🇦🇷 Stratégie d’annihilation de la culture en Argentine (Jérémy Rubenstein / AOC Média)


Des centaines de milliers de personnes ont manifesté dans plusieurs villes d’Argentine fin avril contre la politique du président Javier Milei qui tente d’assécher l’enseignement supérieur, la recherche, le journalisme, la culture, tous les secteurs qui se dédient à établir des vérités, par la connaissance, l’information ou l’exploration artistique et sont considérés comme peuplés de parasites par le nouveau gouvernement argentin.


Depuis l’investiture de Javier Milei à la présidence de la République argentine le 10 décembre dernier, son gouvernement s’est employé à bloquer les financements d’à peu près tous les services, directs ou délégués, de l’État. Cet assèchement s’est accompagné d’une rhétorique sur une supposée gabegie antérieure des finances publiques, ainsi que d’un lot quotidien d’invectives et d’insultes qui constituent désormais une bonne part de la parole publique du haut de l’État.

À la fois cibles de coupes budgétaires remettant en cause leurs existences et des insultes présidentielles, les institutions culturelles – au sens large, depuis l’Éducation publique jusqu’à celles dédiées aux arts – sont particulièrement détestées par le nouveau pouvoir. Au-delà la violence verbale, souvent délirante, cette hargne relève d’une stratégie d’une droite qui se dit nouvelle.
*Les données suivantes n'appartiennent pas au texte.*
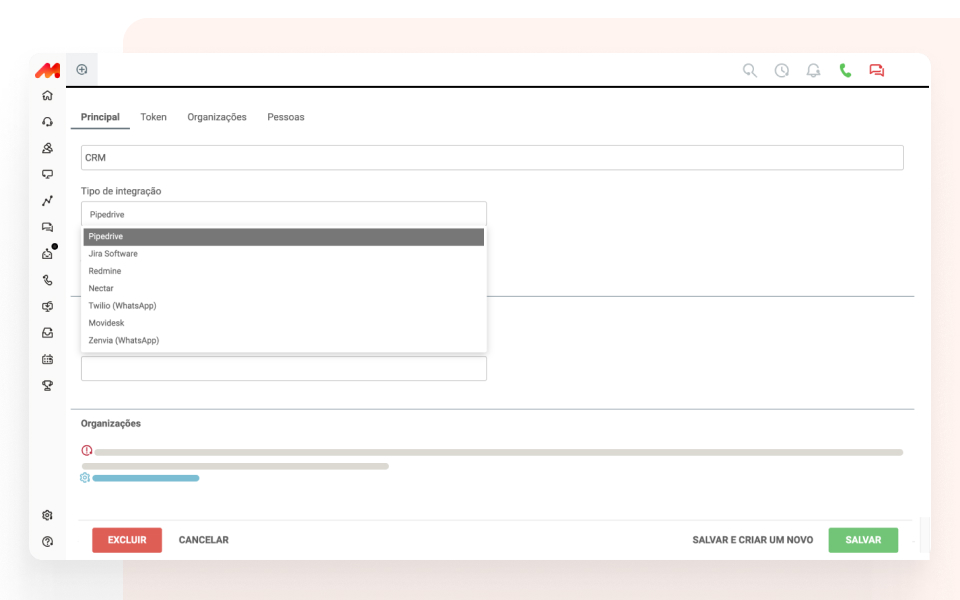Open the Pessoas tab

coord(286,117)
Recherche, journalisme, art, tous les secteurs qui se dédient à établir des vérités, par la connaissance, l’information ou l’exploration artistique, sont considérés comme peuplés de parasites et mis au pilori par le nouveau gouvernement argentin. Durant sa campagne, Milei a promis de fermer le CONICET (l’équivalent du CNRS en Argentine), probablement l’organisme de recherche le plus performant d’Amérique latine. Une fois à la tête de l’État, effectivement, le CONICET est asphyxié financièrement et de nombreux chercheurs sont contraints de prendre la route d’un exil « économique » (la distinction entre « migration économique » et exil politique n’a jamais été très convaincante du fait de politiques économiques forçant à la migration, son ineptie est flagrante dans ce cas).

L’agence de presse nationale, Télam, a brutalement été fermée. Du jour au lendemain, ses travailleurs ont trouvé porte close, dont l’accès était protégé par des clôtures et des policiers. Enfin, l’ensemble des financements des arts et de la culture ont été sévèrement sabrés, y compris l’emblématique INCAA (Institut National du Cinéma et des arts audiovisuels) qui permet à l’Argentine de compter parmi les meilleures productions de cinéma mondial. Bref, l’ensemble des professions qui ont pour raison d’être d’établir et discuter des vérités, questionner, vérifier, mettre en perspective, sont mis à l’index par le nouveau pouvoir.

Détruire les organismes qui ont pour vocation d’établir des vérités (questionnables, par nature) s’inscrit dans un agenda où le brouillage des vérités et leur recouvrement par une propagande permanente sont essentiel à ce pouvoir. Cela se comprend de la part d’un gouvernement qui vit dans une « vérité alternative », selon l’indétrônable expression de l’administration Trump. Il a cependant un acharnement particulier contre tout ce qui ressemble, de près ou de loin, au monde culturel qui interroge.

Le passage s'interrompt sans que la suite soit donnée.